→ **TASK TO COMPLETE**
Please print the records below exactly as they are written.

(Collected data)
• • •

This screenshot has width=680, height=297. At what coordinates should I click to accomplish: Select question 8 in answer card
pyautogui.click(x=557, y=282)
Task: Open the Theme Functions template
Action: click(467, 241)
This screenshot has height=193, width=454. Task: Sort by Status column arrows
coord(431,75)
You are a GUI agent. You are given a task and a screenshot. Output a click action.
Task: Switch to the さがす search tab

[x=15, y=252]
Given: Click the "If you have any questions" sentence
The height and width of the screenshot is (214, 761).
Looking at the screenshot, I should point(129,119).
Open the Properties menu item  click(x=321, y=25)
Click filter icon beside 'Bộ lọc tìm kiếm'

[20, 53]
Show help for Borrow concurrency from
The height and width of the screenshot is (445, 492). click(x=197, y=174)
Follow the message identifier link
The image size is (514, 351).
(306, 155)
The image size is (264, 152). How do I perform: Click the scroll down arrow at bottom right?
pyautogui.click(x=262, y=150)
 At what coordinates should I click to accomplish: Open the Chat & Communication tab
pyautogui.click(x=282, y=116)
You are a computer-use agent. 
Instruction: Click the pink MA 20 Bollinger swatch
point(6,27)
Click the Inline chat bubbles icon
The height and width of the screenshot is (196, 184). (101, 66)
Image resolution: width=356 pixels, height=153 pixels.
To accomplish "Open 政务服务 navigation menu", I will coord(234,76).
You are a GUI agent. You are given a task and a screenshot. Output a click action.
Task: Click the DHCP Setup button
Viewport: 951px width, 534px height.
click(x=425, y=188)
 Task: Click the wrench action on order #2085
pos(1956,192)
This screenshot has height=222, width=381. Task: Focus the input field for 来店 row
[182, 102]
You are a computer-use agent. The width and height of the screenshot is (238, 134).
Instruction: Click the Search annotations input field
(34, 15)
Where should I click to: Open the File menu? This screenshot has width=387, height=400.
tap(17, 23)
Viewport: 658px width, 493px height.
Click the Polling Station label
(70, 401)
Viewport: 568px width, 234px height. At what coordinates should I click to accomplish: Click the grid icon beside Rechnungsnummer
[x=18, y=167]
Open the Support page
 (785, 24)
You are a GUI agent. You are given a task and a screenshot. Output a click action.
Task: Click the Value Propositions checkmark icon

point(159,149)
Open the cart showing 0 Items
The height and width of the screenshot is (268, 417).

• • •

→ **SOLUTION BELOW**
This screenshot has width=680, height=297. At what coordinates should I click to accomplish: Select question 8 in answer card
pyautogui.click(x=557, y=282)
Task: Open the Theme Functions template
Action: click(467, 241)
This screenshot has height=193, width=454. Task: Sort by Status column arrows
coord(431,75)
You are a GUI agent. You are given a task and a screenshot. Output a click action.
Task: Switch to the さがす search tab

[x=15, y=252]
Given: Click the "If you have any questions" sentence
The height and width of the screenshot is (214, 761).
Looking at the screenshot, I should point(129,119).
Open the Properties menu item  click(x=321, y=25)
Click filter icon beside 'Bộ lọc tìm kiếm'

[20, 53]
Show help for Borrow concurrency from
The height and width of the screenshot is (445, 492). click(x=197, y=174)
Follow the message identifier link
The image size is (514, 351).
(306, 155)
The image size is (264, 152). How do I perform: Click the scroll down arrow at bottom right?
pyautogui.click(x=262, y=150)
 At what coordinates should I click to accomplish: Open the Chat & Communication tab
pyautogui.click(x=282, y=116)
You are a computer-use agent. 
Instruction: Click the pink MA 20 Bollinger swatch
point(6,27)
Click the Inline chat bubbles icon
The height and width of the screenshot is (196, 184). (101, 66)
Image resolution: width=356 pixels, height=153 pixels.
To accomplish "Open 政务服务 navigation menu", I will coord(234,76).
You are a GUI agent. You are given a task and a screenshot. Output a click action.
Task: Click the DHCP Setup button
Viewport: 951px width, 534px height.
click(x=425, y=188)
 Task: Click the wrench action on order #2085
pos(1956,192)
This screenshot has height=222, width=381. Task: Focus the input field for 来店 row
[182, 102]
You are a computer-use agent. The width and height of the screenshot is (238, 134).
Instruction: Click the Search annotations input field
(34, 15)
Where should I click to: Open the File menu? This screenshot has width=387, height=400.
tap(17, 23)
Viewport: 658px width, 493px height.
Click the Polling Station label
(70, 401)
Viewport: 568px width, 234px height. At what coordinates should I click to accomplish: Click the grid icon beside Rechnungsnummer
[x=18, y=167]
Open the Support page
 (785, 24)
You are a GUI agent. You are given a task and a screenshot. Output a click action.
Task: Click the Value Propositions checkmark icon

point(159,149)
Open the cart showing 0 Items
The height and width of the screenshot is (268, 417).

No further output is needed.